It’s taken nearly 18 months, but negotiations between Acme Markets and United Food and Commercial Workers Local 1776 Keystone State have been completed.
The labor union, representing approximately 3,300 clerks and meatcutters at 41 Acme stores in southeastern PA, was overwhelmingly ratified.
Highlights from the approved contract include: increased starting rate; lump sum/hourly wage increases; increased premiums for many positions; expanded anti-discrimination language that covers gender identity and expression; protection of benefits; and continued provisions for retirement.
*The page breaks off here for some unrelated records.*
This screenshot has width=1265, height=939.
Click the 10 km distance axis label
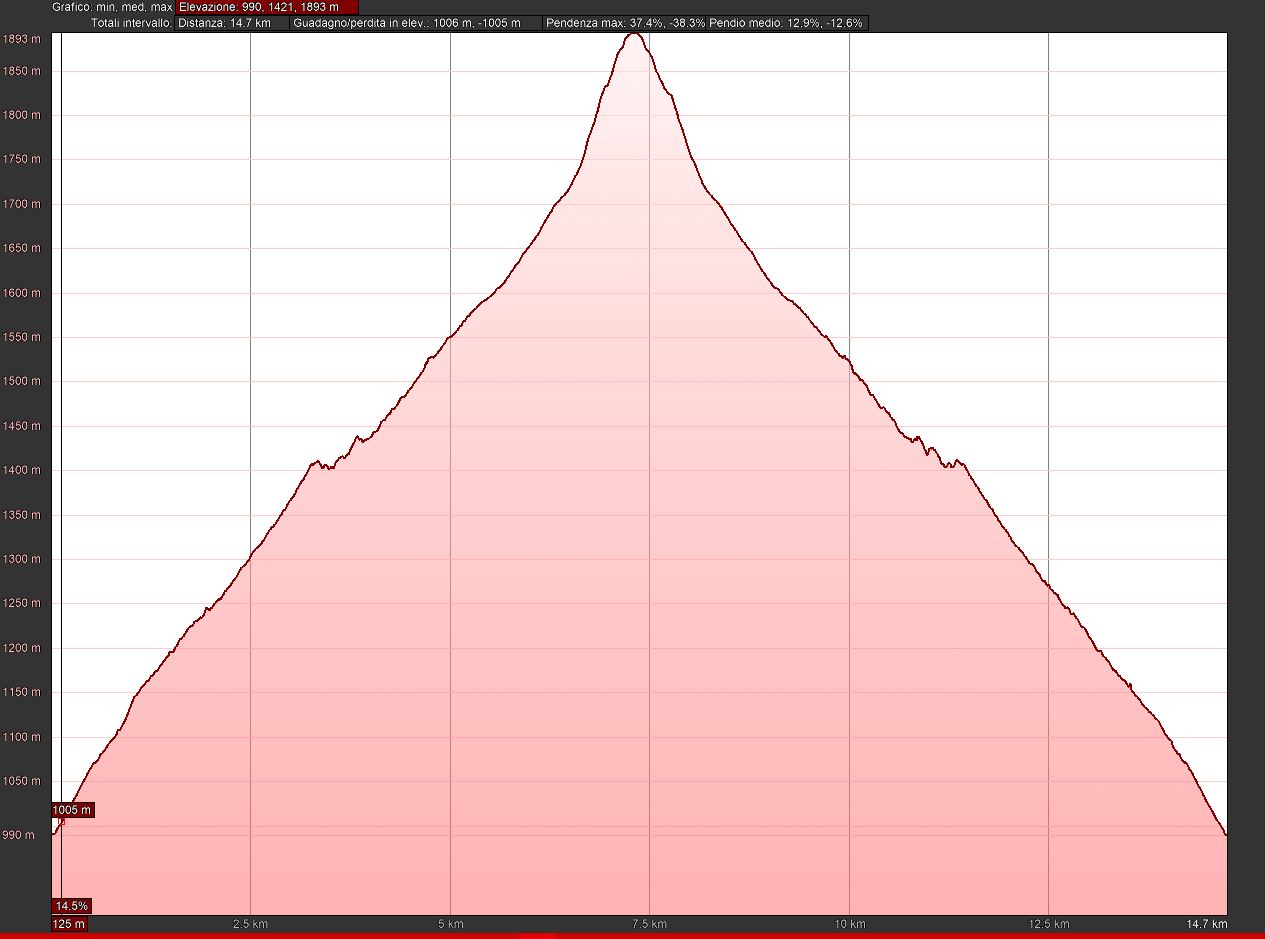pyautogui.click(x=849, y=924)
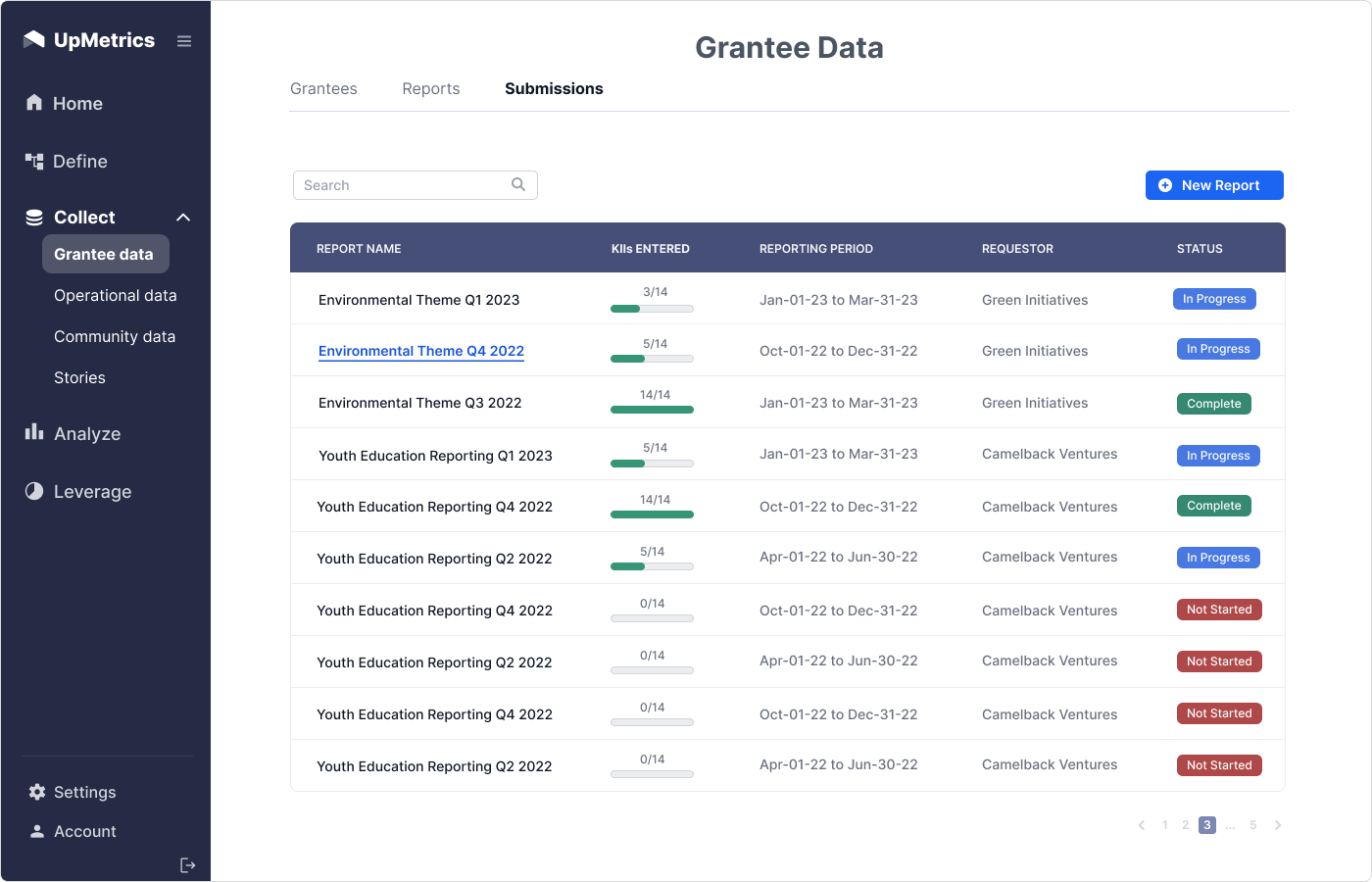Open Environmental Theme Q4 2022 report link
The width and height of the screenshot is (1372, 882).
[420, 351]
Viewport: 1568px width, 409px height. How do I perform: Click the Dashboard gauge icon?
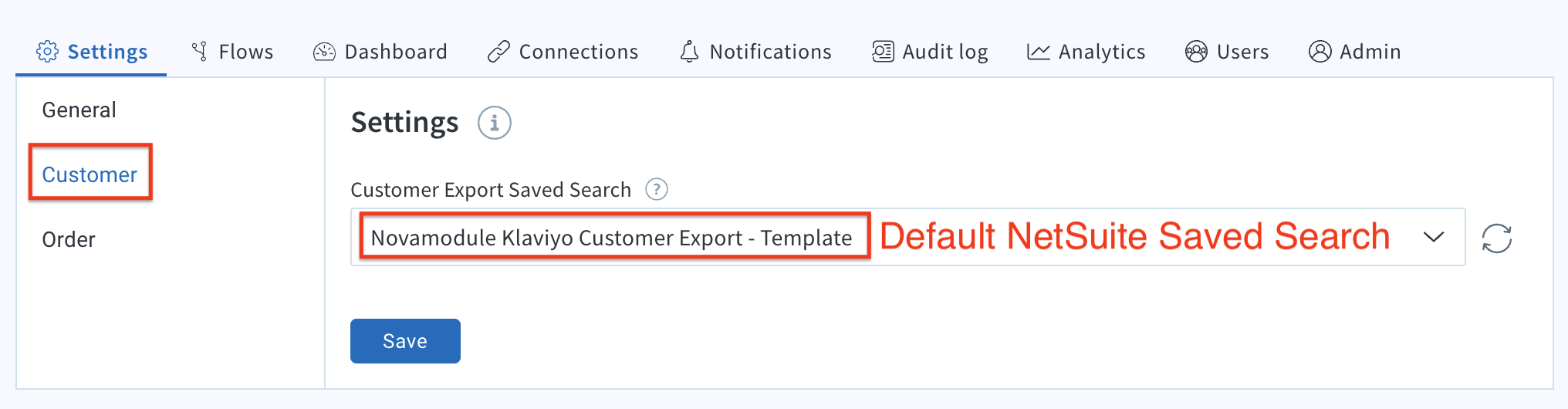[324, 52]
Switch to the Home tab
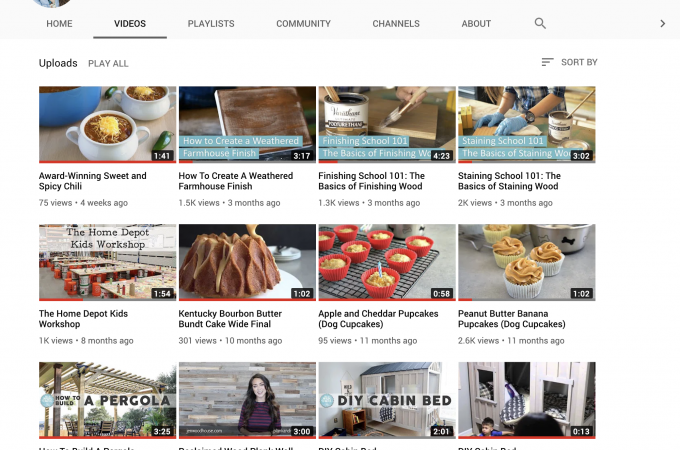Viewport: 680px width, 450px height. (59, 23)

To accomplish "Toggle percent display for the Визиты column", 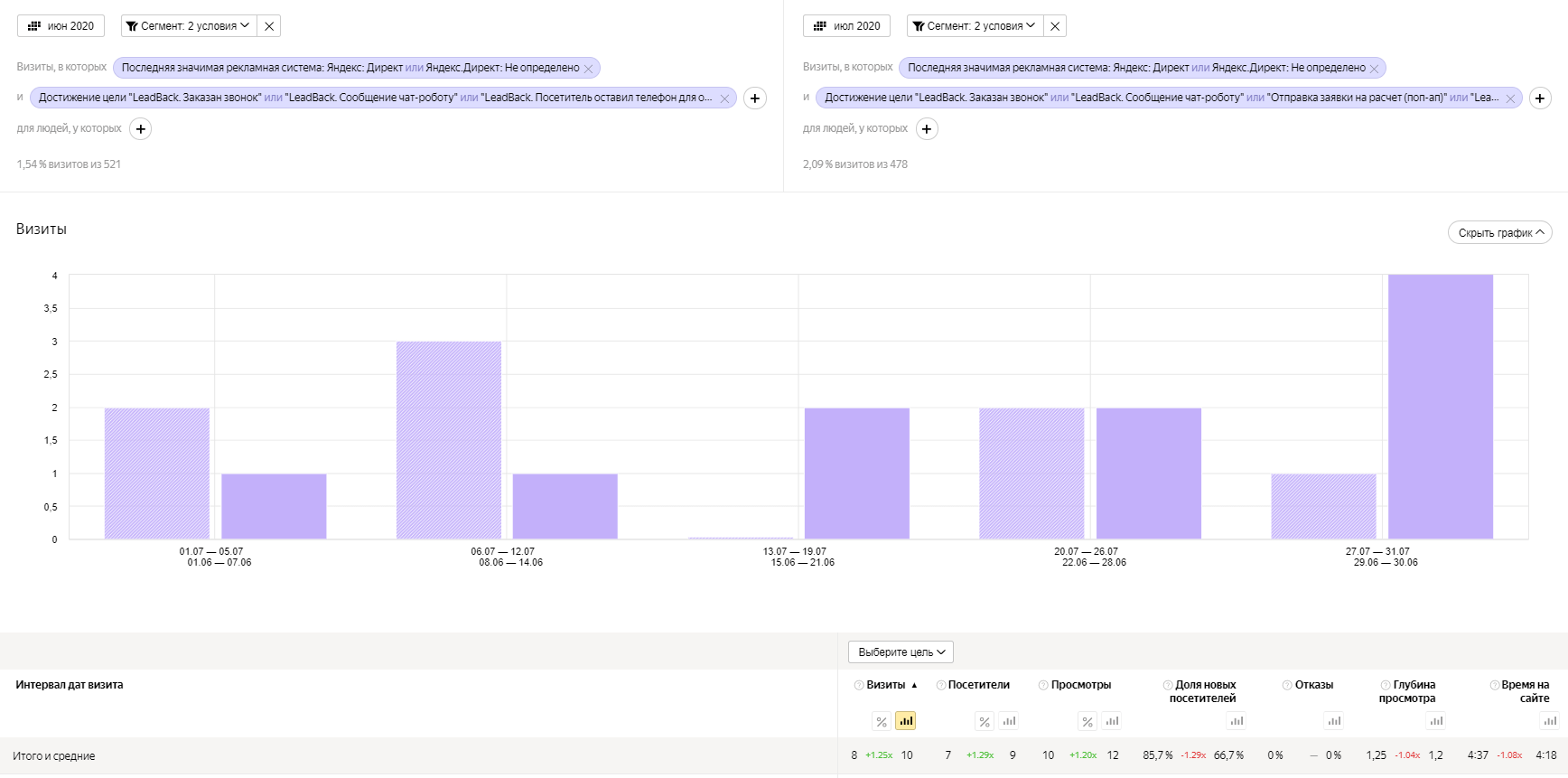I will pos(882,721).
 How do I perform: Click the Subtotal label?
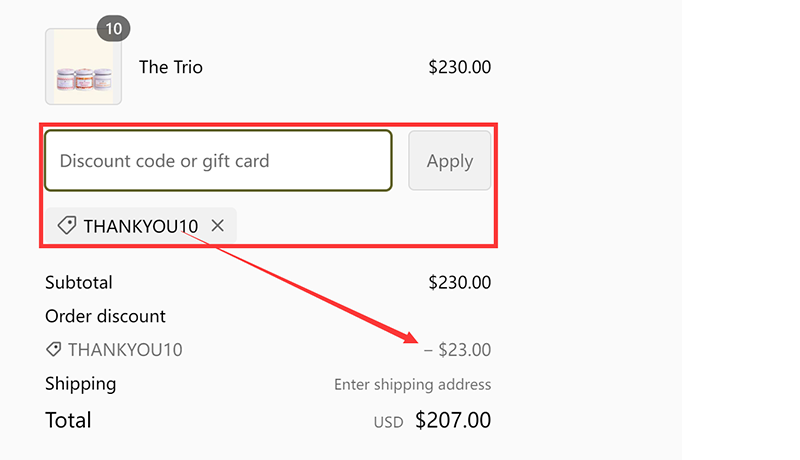coord(79,283)
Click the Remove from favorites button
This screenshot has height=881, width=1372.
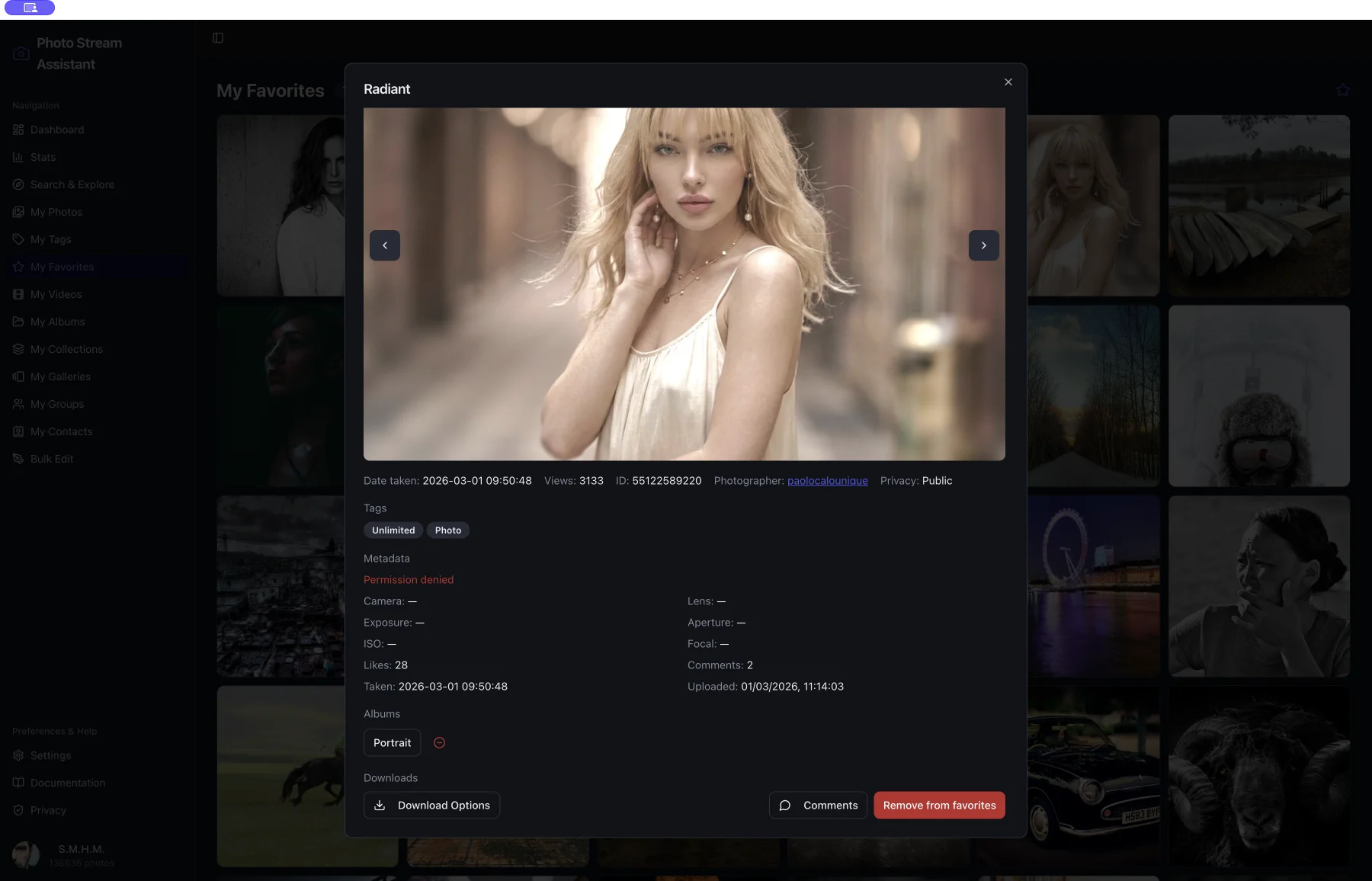tap(939, 805)
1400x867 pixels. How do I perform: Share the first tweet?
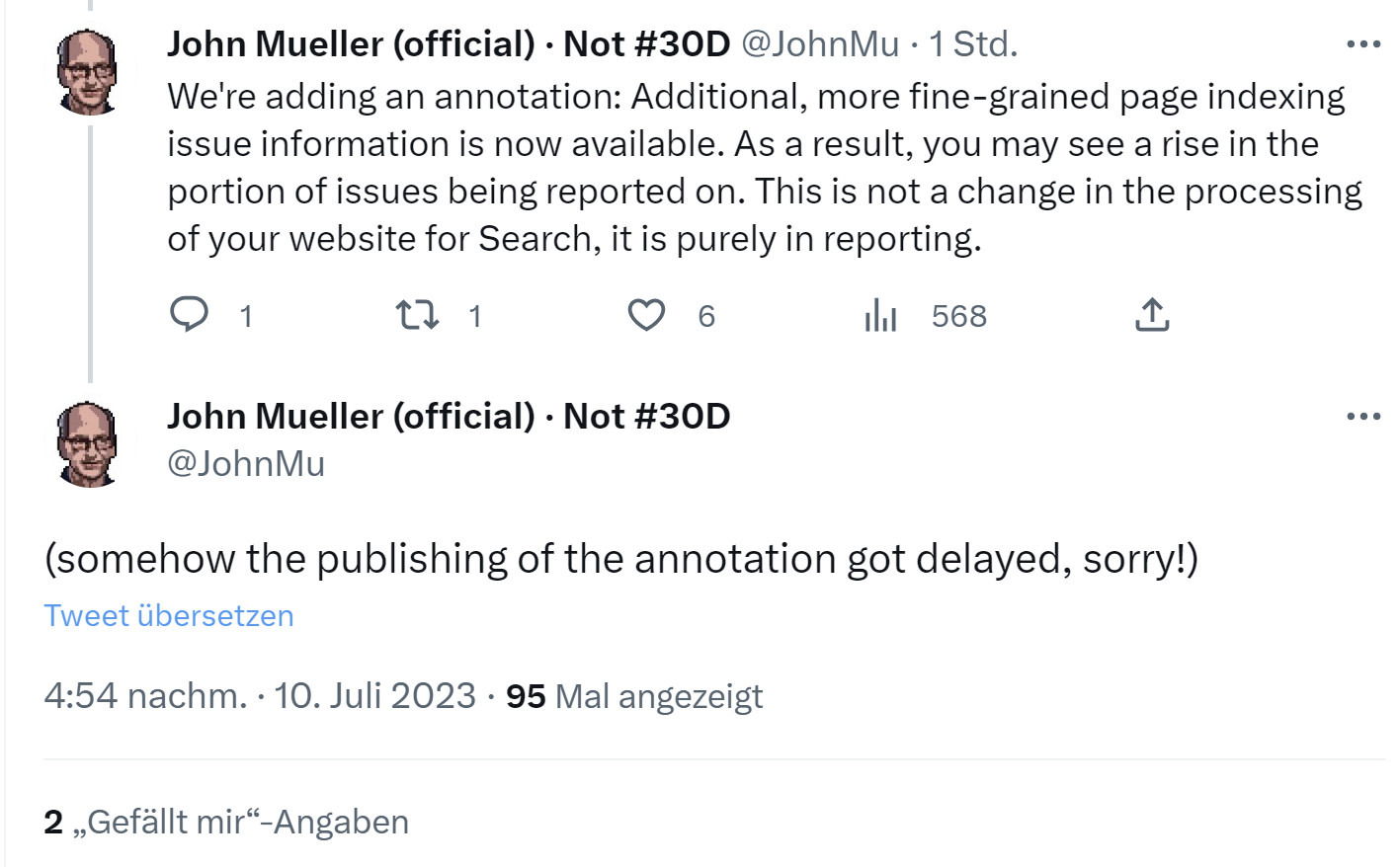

“When we started negotiations, we had a tough road ahead with some challenging decisions to make. However, throughout more than a year of bargaining, our union committee remained dedicated and unwavering as we worked to secure a good union contract. We worked tirelessly to ensure that all key matters were tackled,” said UFCW Local 1776 president Wendell Young IV. “I am proud of our team for the hard work they have put into this contract. At the end of the day, we were able to find common ground and reach an agreement that continues to provide for retirement, increases wages, protects our members’ benefits, and expands anti-discrimination language. It is a good outcome and a solid contract.”
For Acme, the long bargaining sessions provided a fruitful outcome with a union that most trade observers deem the most influential labor organization in the Philadelphia market. And while Wendell Young deserves credit for grinding through the process, so does Acme’s VP-human resources and labor relations Dan Dosenbach, who skillfully guided his company through the lengthy process.
Acme’s labor issues remain challenging. While the Malvern, PA-based division of Albertsons is not the only organized company in the Delaware Valley (ShopRite’s stores are also unionized), because of seniority and other issues, Acme’s labor costs remain the highest in the market. And as the national retail food landscape continues to evolve toward more non-union operators, Acme is similarly impacted by the imbalance. In the Delaware Valley, not only does Acme face the typical slew of non-union challengers – Walmart, Wegmans, Target – it also competes against Giant/Martin’s, the only non-union brand in the original Ahold USA stable.
In the end though, peace in the valley is always a good thing.